A customer had developed a data pipeline based on AWS technology that was becoming slow as their client based scaled.
They had reached well beyond five million devices when their retention window of two years was causing significant slow-downs in both loading the data and running queries against the datasets. Most of the time, analysts could not query data because all of the processing time was consumed loading data into the database.
As well as being slow, the system was also costly because it relied on expensive infrastructure - in this case, Redshift DC nodes - to provide a brute force solution to the data loading and analysis problem.
The engineering team that had initially built the platform was engaged on other new product development features and did not have time to revisit this project. We were hired to review the technical solution, re-design the database from the ground up, and deliver a new platform.

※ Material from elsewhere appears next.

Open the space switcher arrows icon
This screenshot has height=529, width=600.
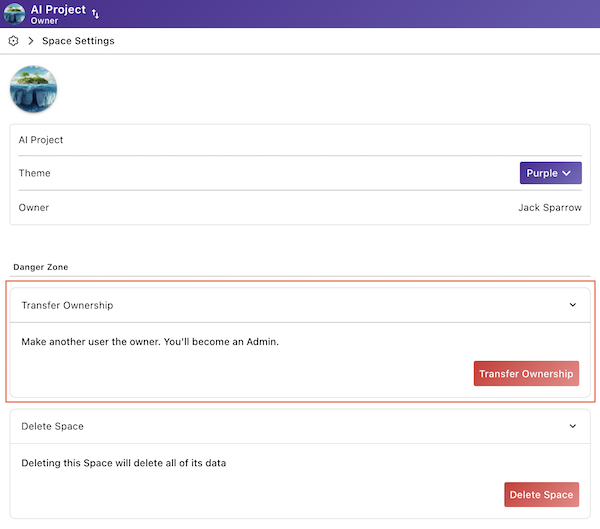click(96, 14)
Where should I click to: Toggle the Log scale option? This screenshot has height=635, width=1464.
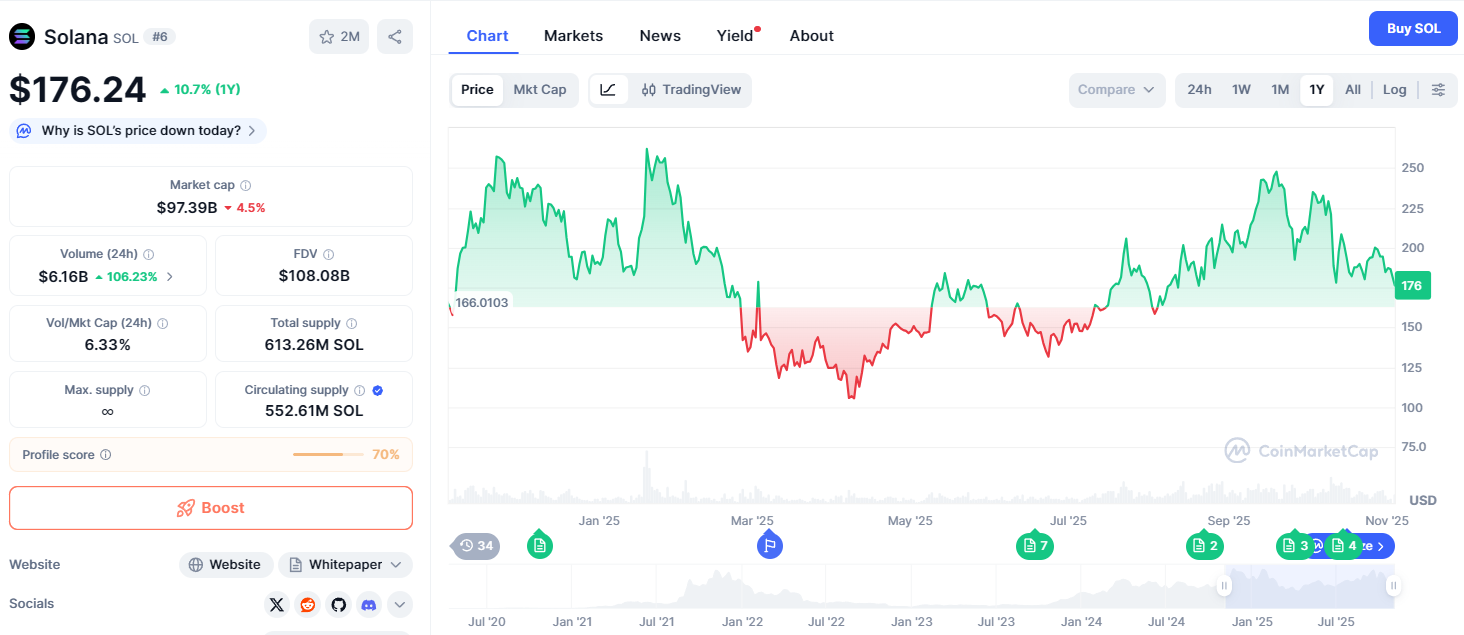pyautogui.click(x=1395, y=90)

We continued with an AWS solution, this time based on Redshift DS nodes, which are significantly more cost-effective, and we optimized the database schema to make better use of Redshift's distribution and sort keys to ensure the most efficient use of the available hardware. It's a common factor that we find many development teams create cloud deployments with time-to-market in mind and never revisit to optimize. The hosting costs can subsequently scale exponentially, and only a few design changes can make significant reductions in cost.
By the time we had completed the migration, we had reduced the client's hosting costs, fixed the throughput problems, and also enabled more sophisticated queries and analysis on the database. The client spent the costs saved on hosting on establishing an off-shore DBA service where we operate providing pro-active database optimization, remote query support, troubleshooting and database updates.